— Start of SOURCE MATERIAL —
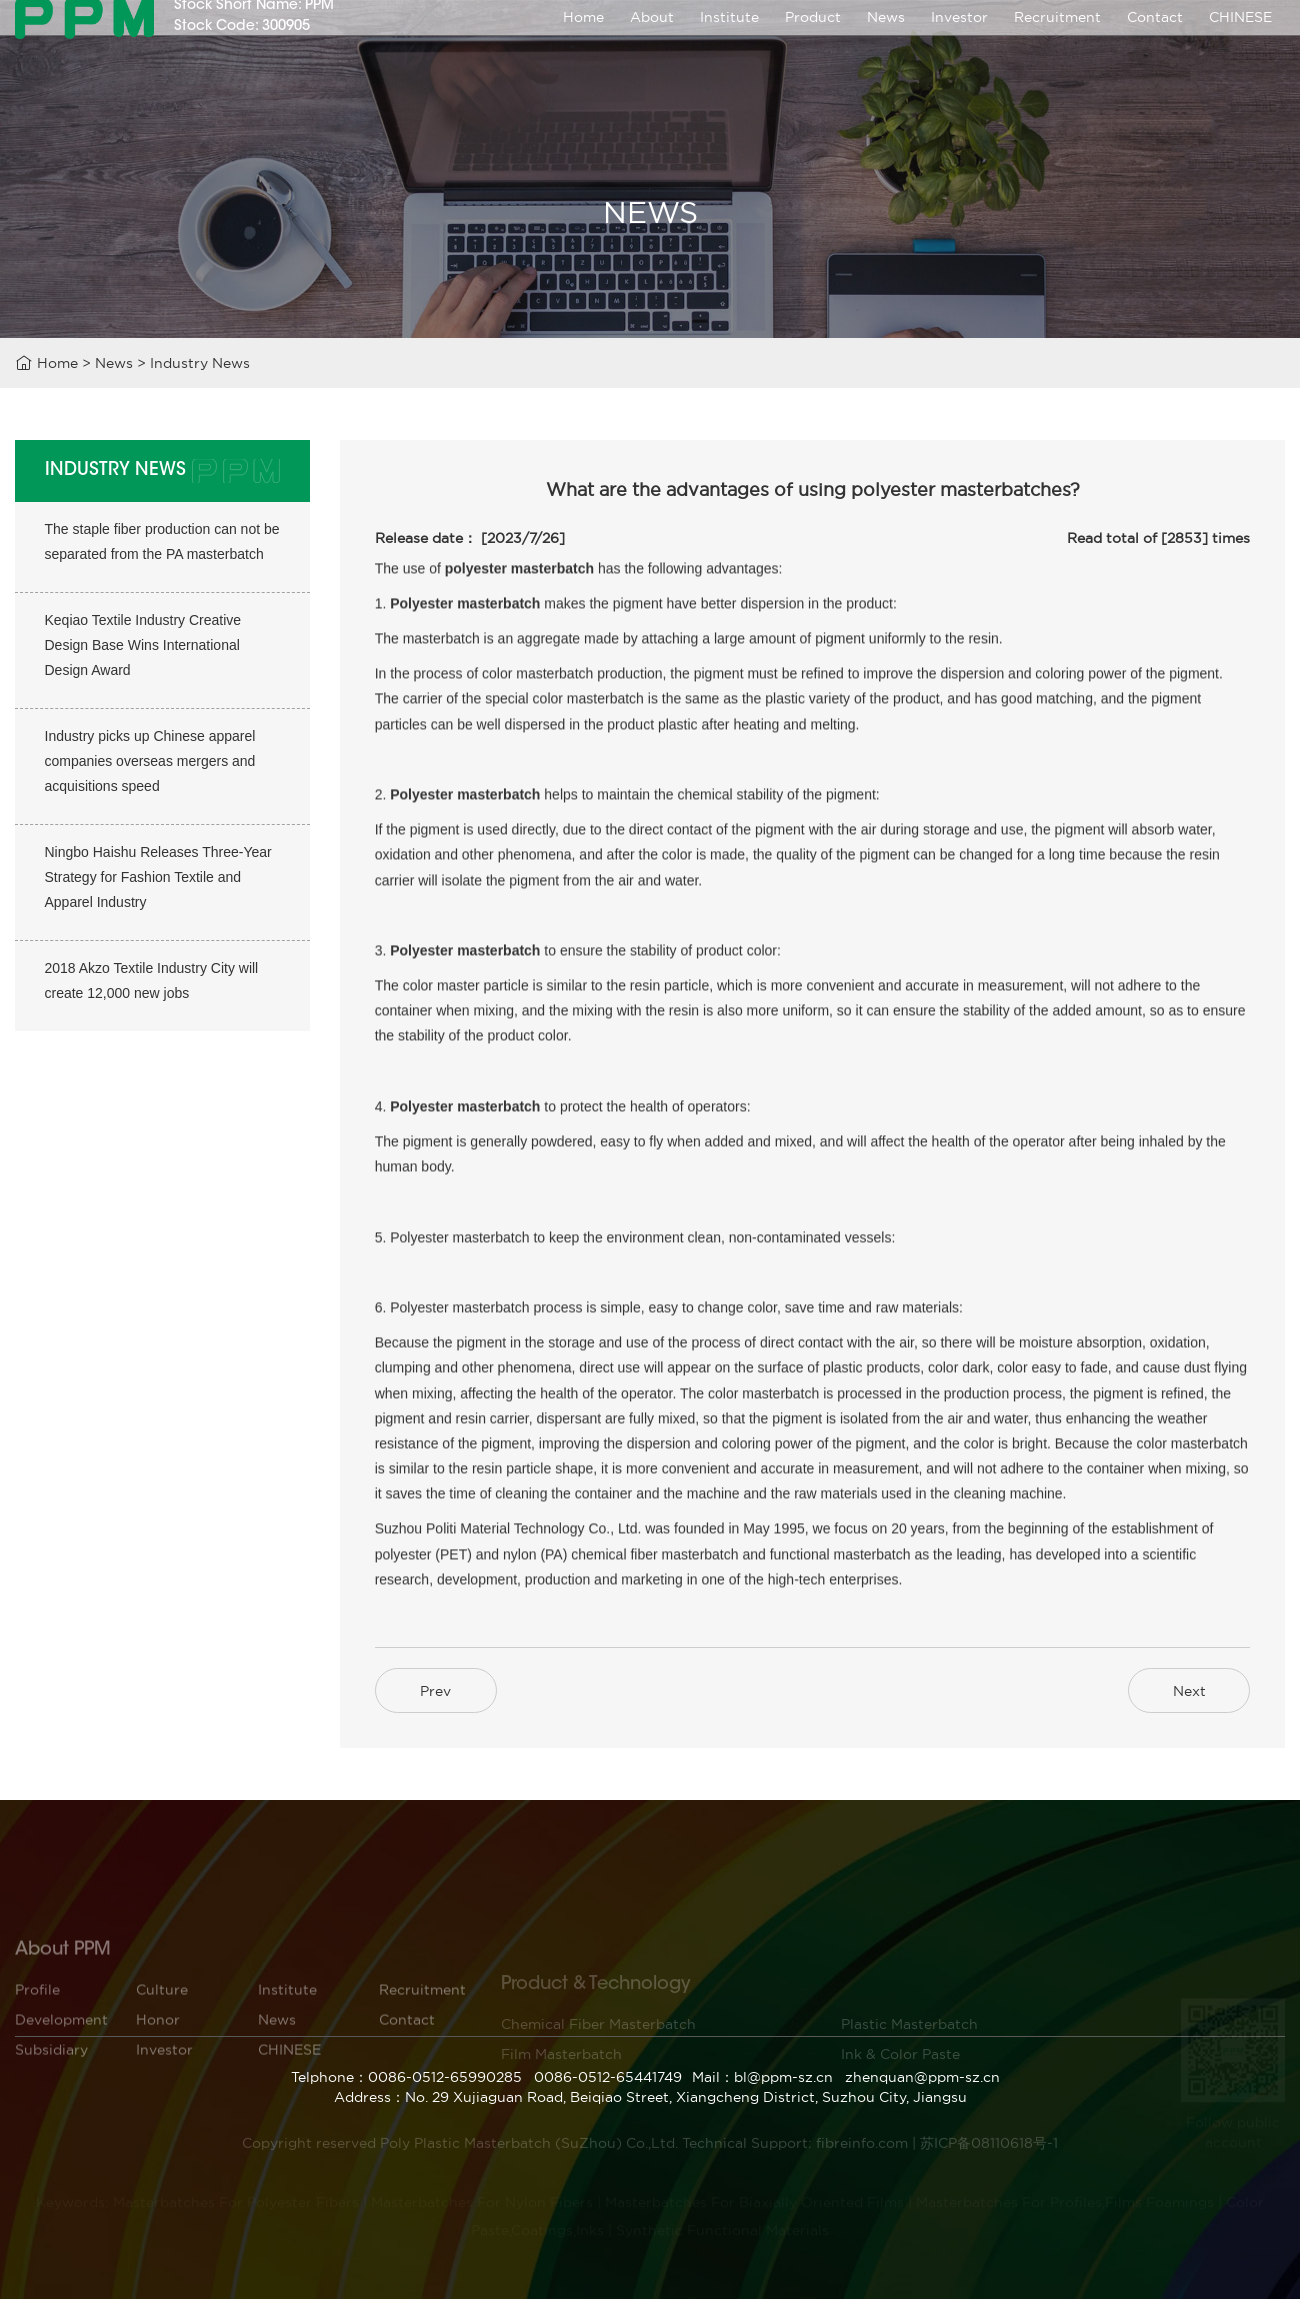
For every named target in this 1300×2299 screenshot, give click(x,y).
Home (583, 42)
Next (1189, 1691)
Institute (729, 42)
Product (813, 42)
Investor (959, 42)
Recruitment (1057, 42)
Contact (1155, 42)
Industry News (200, 366)
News (886, 42)
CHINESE (1240, 42)
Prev (435, 1691)
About (652, 42)
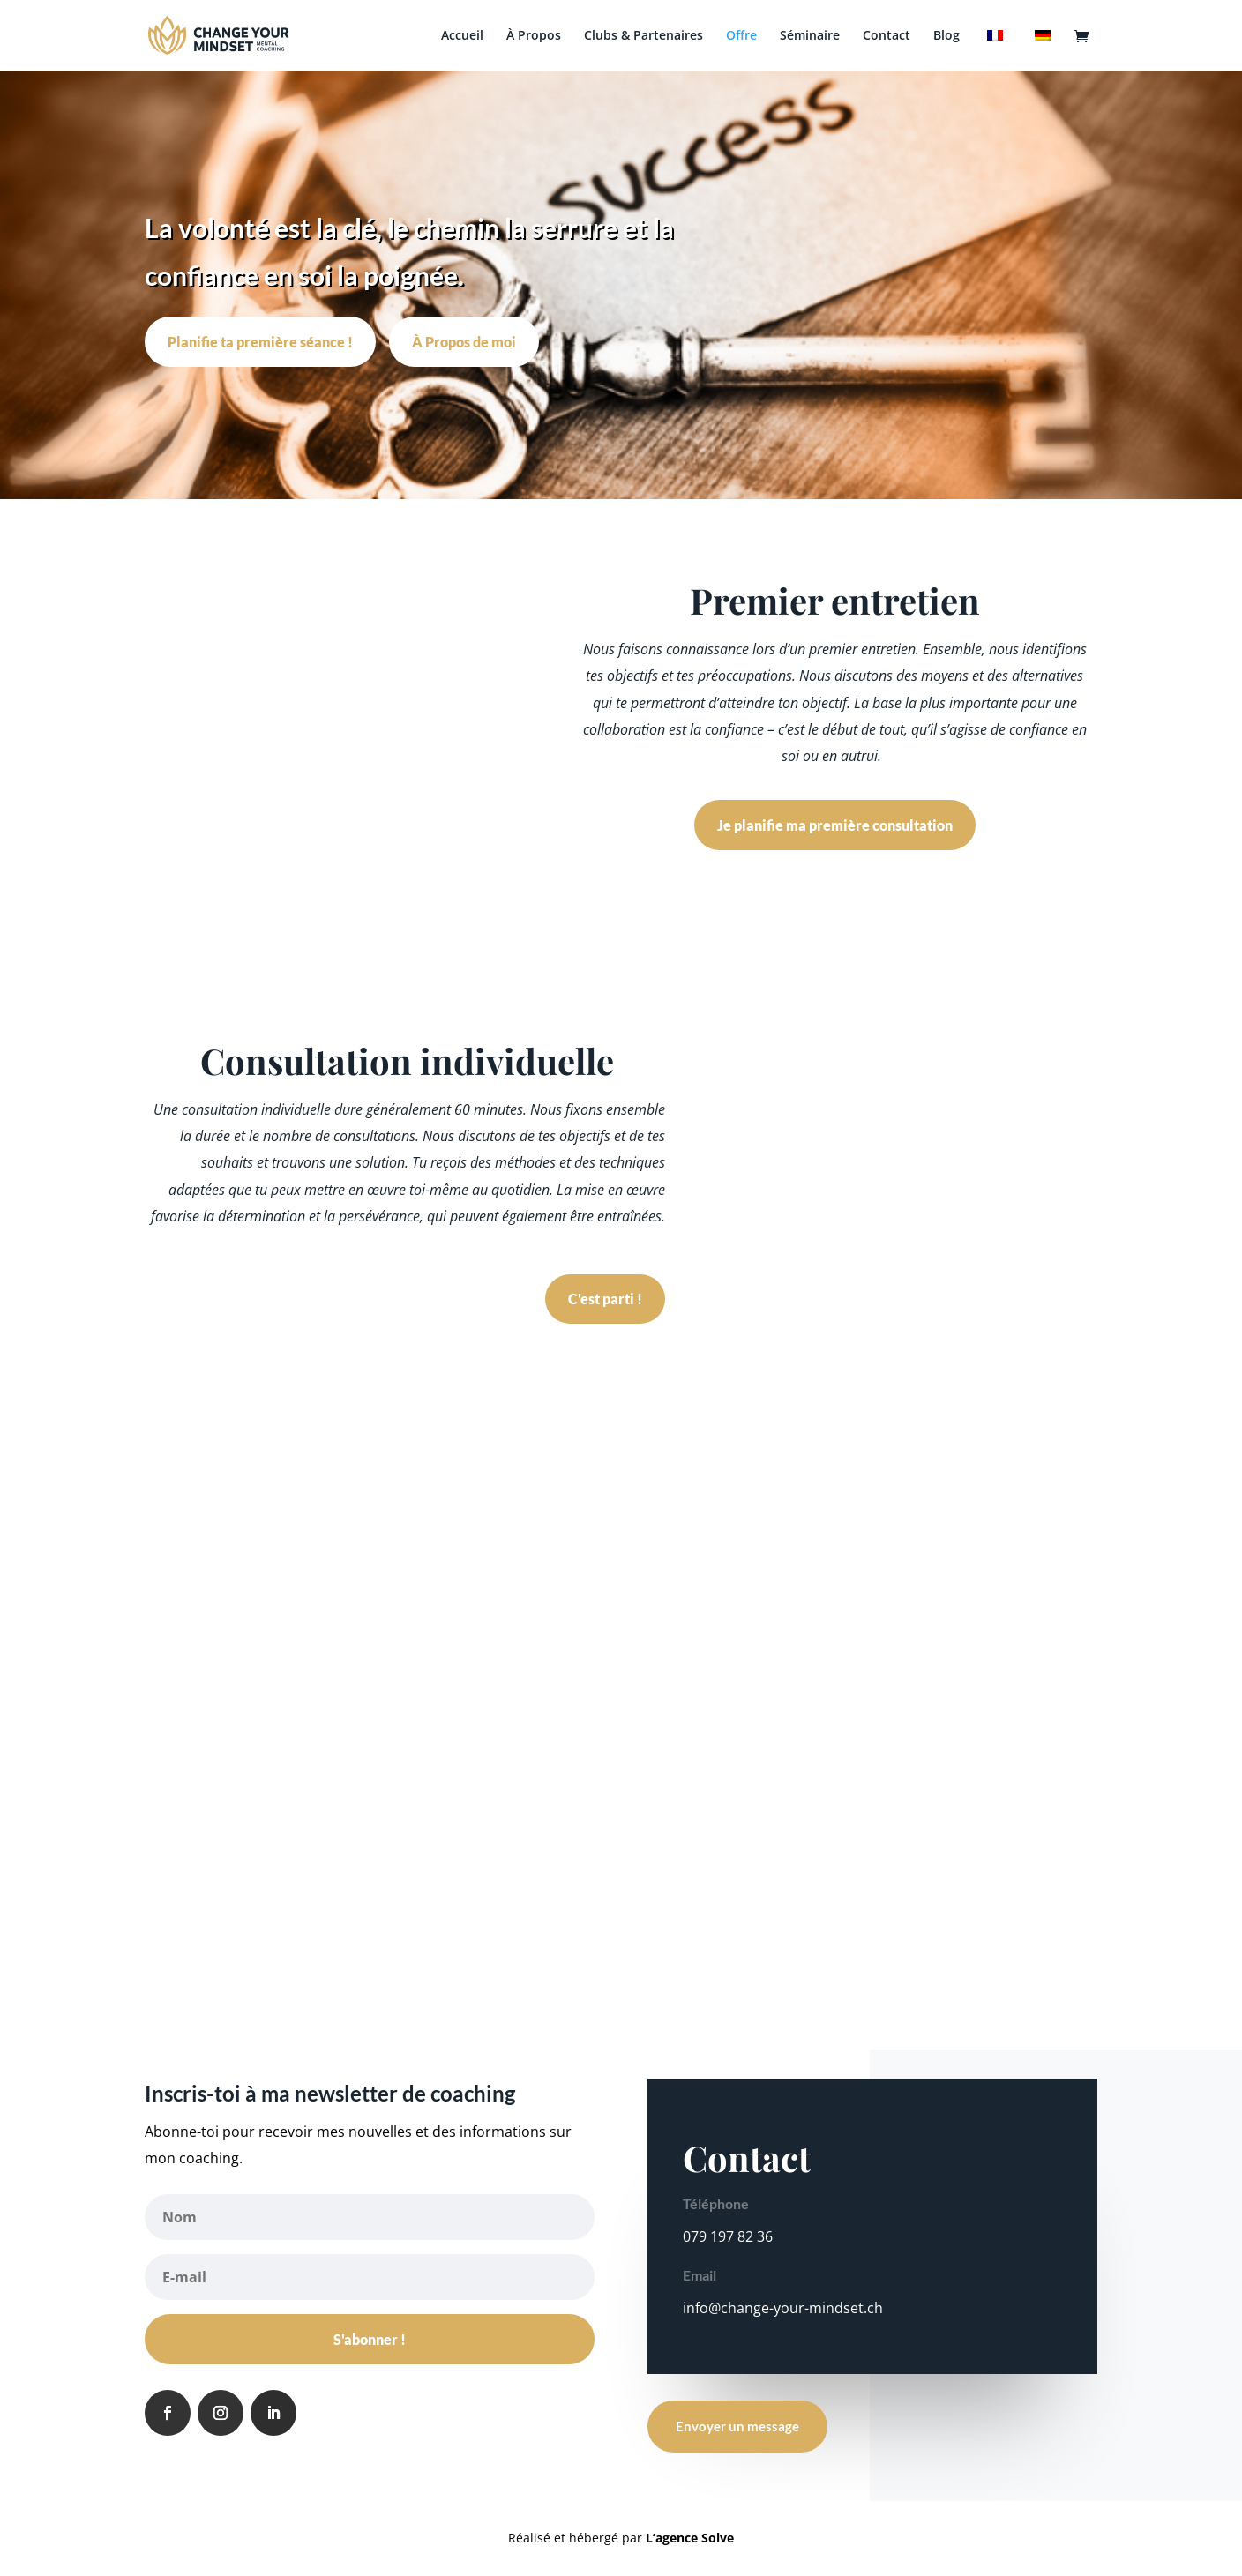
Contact (886, 36)
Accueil (462, 36)
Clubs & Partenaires (643, 36)
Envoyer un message (737, 2426)
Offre (741, 36)
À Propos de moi (464, 341)
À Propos (533, 36)
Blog (946, 36)
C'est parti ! (605, 1298)
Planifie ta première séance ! (260, 341)
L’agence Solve (690, 2537)
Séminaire (810, 36)
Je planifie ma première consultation (835, 825)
— End of SOURCE MATERIAL —
#### [WHAT IS ASKED]
Please repeat the records word for word, beginning at the line that contains "Next (1189, 1691)" and stopping after the line that contains "Clubs & Partenaires (643, 36)". Leave the pictures out.

#### [EXERCISE SOLUTION]
Next (1189, 1691)
Institute (729, 42)
Product (813, 42)
Investor (959, 42)
Recruitment (1057, 42)
Contact (1155, 42)
Industry News (200, 366)
News (886, 42)
CHINESE (1240, 42)
Prev (435, 1691)
About (652, 42)
Contact (886, 36)
Accueil (462, 36)
Clubs & Partenaires (643, 36)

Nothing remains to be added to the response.